Unsupervised Basis Function Adaptation for Reinforcement Learning
Edward Barker, Charl Ras; 20(128):1−73, 2019.
When using reinforcement learning (RL) algorithms it is common, given a large state space, to introduce some form of approximation architecture for the value function (VF). The exact form of this architecture can have a significant effect on an agent's performance, however, and determining a suitable approximation architecture can often be a highly complex task. Consequently there is currently interest among researchers in the potential for allowing RL algorithms to adaptively generate (i.e. to learn) approximation architectures.
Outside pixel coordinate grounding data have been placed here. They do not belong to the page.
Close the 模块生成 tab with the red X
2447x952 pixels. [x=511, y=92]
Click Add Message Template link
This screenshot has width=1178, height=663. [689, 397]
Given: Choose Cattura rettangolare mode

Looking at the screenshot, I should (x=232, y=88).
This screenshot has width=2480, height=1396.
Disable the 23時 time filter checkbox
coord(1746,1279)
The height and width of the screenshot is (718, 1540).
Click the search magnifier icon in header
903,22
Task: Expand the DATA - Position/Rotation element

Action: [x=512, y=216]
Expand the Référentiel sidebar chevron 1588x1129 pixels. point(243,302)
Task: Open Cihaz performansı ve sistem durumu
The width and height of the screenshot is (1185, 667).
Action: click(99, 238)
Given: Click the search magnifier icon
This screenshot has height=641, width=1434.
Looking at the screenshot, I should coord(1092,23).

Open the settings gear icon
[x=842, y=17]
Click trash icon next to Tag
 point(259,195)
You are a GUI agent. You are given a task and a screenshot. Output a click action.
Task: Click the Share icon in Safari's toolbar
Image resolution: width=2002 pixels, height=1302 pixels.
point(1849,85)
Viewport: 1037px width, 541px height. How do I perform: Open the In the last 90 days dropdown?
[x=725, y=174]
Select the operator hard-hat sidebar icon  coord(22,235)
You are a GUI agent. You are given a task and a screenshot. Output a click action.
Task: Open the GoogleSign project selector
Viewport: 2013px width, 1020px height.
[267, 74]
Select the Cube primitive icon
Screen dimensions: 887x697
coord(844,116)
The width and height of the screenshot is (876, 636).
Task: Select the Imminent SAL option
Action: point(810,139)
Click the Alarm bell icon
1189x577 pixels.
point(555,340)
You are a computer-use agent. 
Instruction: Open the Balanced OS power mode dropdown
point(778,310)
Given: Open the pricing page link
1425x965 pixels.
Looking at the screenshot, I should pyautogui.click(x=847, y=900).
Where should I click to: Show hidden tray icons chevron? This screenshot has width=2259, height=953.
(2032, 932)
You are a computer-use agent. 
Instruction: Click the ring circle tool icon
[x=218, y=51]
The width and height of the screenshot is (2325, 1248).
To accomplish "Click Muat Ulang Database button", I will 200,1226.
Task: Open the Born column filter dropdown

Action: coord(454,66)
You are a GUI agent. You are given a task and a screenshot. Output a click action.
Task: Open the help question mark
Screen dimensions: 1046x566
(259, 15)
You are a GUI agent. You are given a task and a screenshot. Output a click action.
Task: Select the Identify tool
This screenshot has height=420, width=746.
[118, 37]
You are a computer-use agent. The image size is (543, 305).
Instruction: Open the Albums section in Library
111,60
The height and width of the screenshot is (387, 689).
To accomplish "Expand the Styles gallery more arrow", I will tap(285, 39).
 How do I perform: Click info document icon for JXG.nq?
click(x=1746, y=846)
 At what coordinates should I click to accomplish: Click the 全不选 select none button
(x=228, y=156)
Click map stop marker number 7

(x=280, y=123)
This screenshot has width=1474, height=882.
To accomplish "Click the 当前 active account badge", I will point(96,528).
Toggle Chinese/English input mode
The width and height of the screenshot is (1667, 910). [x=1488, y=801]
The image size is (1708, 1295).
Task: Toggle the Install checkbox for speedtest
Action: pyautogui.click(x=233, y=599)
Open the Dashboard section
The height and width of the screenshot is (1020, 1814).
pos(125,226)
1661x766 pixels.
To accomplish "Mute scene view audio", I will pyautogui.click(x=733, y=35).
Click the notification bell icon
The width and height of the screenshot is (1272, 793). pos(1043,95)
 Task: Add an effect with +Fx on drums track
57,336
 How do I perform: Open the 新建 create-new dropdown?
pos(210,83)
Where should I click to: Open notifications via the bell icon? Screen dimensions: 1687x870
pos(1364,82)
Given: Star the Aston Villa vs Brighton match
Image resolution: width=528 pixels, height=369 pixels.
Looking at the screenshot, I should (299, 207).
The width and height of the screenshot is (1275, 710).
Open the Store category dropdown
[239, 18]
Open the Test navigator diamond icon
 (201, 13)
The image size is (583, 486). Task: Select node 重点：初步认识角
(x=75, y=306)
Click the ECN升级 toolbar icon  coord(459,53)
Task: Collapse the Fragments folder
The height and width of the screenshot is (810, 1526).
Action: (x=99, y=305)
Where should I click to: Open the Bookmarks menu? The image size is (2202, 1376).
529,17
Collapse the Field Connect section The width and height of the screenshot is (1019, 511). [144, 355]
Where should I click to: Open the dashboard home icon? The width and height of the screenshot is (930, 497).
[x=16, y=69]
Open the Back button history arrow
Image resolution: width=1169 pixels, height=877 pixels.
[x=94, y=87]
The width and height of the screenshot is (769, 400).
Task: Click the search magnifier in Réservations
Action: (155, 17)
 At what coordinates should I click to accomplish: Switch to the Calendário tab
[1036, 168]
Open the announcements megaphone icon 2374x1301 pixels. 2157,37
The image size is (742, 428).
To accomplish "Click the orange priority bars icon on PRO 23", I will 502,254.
One relatively unexplored method of adapting approximation architectures involves using feedback regarding the frequency with which an agent has visited certain states to guide which areas of the state space to approximate with greater detail. In this article we will: (a) informally discuss the potential advantages offered by such methods; (b) introduce a new algorithm based on such methods which adapts a state aggregation approximation architecture on-line and is designed for use in conjunction with SARSA; (c) provide theoretical results, in a policy evaluation setting, regarding this particular algorithm's complexity, convergence properties and potential to reduce VF error; and finally (d) test experimentally the extent to which this algorithm can improve performance given a number of different test problems. Taken together our results suggest that our algorithm (and potentially such methods more generally) can provide a versatile and computationally lightweight means of significantly boosting RL performance given suitable conditions which are commonly encountered in practice.